Exercise goal>
Below are some records; reproduce every one of them exactly.

Information>
>>>>

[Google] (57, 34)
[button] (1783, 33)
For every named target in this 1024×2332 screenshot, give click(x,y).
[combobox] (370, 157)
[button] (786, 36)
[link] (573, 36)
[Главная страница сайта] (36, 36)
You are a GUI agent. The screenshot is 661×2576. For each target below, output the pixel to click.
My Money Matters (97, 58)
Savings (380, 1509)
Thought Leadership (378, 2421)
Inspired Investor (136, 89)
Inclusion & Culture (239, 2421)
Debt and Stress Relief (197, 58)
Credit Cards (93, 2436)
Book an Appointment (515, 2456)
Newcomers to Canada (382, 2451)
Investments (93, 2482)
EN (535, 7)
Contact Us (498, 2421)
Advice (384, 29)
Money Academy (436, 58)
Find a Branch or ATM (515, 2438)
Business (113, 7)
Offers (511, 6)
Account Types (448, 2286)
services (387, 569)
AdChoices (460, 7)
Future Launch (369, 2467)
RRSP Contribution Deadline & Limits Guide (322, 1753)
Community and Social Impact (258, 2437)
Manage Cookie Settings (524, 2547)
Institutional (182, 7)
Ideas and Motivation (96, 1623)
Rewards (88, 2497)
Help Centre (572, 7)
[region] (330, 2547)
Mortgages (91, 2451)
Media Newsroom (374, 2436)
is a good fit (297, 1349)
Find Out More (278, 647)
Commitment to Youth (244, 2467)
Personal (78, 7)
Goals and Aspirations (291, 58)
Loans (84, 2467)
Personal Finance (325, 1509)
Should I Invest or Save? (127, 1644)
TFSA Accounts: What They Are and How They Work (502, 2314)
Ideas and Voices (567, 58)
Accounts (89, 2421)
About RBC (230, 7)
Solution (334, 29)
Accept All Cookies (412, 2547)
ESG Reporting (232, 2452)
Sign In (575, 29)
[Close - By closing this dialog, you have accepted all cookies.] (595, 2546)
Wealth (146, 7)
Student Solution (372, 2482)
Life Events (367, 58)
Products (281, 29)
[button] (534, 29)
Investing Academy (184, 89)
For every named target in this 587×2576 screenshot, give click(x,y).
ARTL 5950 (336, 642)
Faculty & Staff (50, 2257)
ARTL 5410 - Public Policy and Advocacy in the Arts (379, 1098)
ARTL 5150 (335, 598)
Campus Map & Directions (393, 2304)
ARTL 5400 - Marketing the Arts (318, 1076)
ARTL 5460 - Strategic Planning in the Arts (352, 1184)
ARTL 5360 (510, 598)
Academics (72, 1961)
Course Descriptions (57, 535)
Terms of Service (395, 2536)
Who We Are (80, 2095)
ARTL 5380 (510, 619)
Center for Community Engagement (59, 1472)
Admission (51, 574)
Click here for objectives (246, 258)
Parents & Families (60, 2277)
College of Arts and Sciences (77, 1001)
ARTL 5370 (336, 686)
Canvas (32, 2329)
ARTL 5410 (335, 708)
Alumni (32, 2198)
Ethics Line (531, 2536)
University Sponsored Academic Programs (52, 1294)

<<<<

Expected output>
[Google] (57, 34)
[button] (1783, 33)
For every named target in this 1024×2332 screenshot, give click(x,y).
[combobox] (370, 157)
[button] (786, 36)
[link] (573, 36)
[Главная страница сайта] (36, 36)
You are a GUI agent. The screenshot is 661×2576. For each target below, output the pixel to click.
My Money Matters (97, 58)
Savings (380, 1509)
Thought Leadership (378, 2421)
Inspired Investor (136, 89)
Inclusion & Culture (239, 2421)
Debt and Stress Relief (197, 58)
Credit Cards (93, 2436)
Book an Appointment (515, 2456)
Newcomers to Canada (382, 2451)
Investments (93, 2482)
EN (535, 7)
Contact Us (498, 2421)
Advice (384, 29)
Money Academy (436, 58)
Find a Branch or ATM (515, 2438)
Business (113, 7)
Offers (511, 6)
Account Types (448, 2286)
services (387, 569)
AdChoices (460, 7)
Future Launch (369, 2467)
RRSP Contribution Deadline & Limits Guide (322, 1753)
Community and Social Impact (258, 2437)
Manage Cookie Settings (524, 2547)
Institutional (182, 7)
Ideas and Motivation (96, 1623)
Rewards (88, 2497)
Help Centre (572, 7)
[region] (330, 2547)
Mortgages (91, 2451)
Media Newsroom (374, 2436)
is a good fit (297, 1349)
Find Out More (278, 647)
Commitment to Youth (244, 2467)
Personal (78, 7)
Goals and Aspirations (291, 58)
Loans (84, 2467)
Personal Finance (325, 1509)
Should I Invest or Save? (127, 1644)
TFSA Accounts: What They Are and How They Work (502, 2314)
Ideas and Voices (567, 58)
Accounts (89, 2421)
About RBC (230, 7)
Solution (334, 29)
Accept All Cookies (412, 2547)
ESG Reporting (232, 2452)
Sign In (575, 29)
[Close - By closing this dialog, you have accepted all cookies.] (595, 2546)
Wealth (146, 7)
Student Solution (372, 2482)
Life Events (367, 58)
Products (281, 29)
[button] (534, 29)
Investing Academy (184, 89)
For every named target in this 587×2576 screenshot, give click(x,y).
ARTL 5950 (336, 642)
Faculty & Staff (50, 2257)
ARTL 5410 - Public Policy and Advocacy in the Arts (379, 1098)
ARTL 5150 (335, 598)
Campus Map & Directions (393, 2304)
ARTL 5400 - Marketing the Arts (318, 1076)
ARTL 5460 - Strategic Planning in the Arts (352, 1184)
ARTL 5360 (510, 598)
Academics (72, 1961)
Course Descriptions (57, 535)
Terms of Service (395, 2536)
Who We Are (80, 2095)
ARTL 5380 (510, 619)
Center for Community Engagement (59, 1472)
Admission (51, 574)
Click here for objectives (246, 258)
Parents & Families (60, 2277)
College of Arts and Sciences (77, 1001)
ARTL 5370 (336, 686)
Canvas (32, 2329)
ARTL 5410 (335, 708)
Alumni (32, 2198)
Ethics Line (531, 2536)
University Sponsored Academic Programs (52, 1294)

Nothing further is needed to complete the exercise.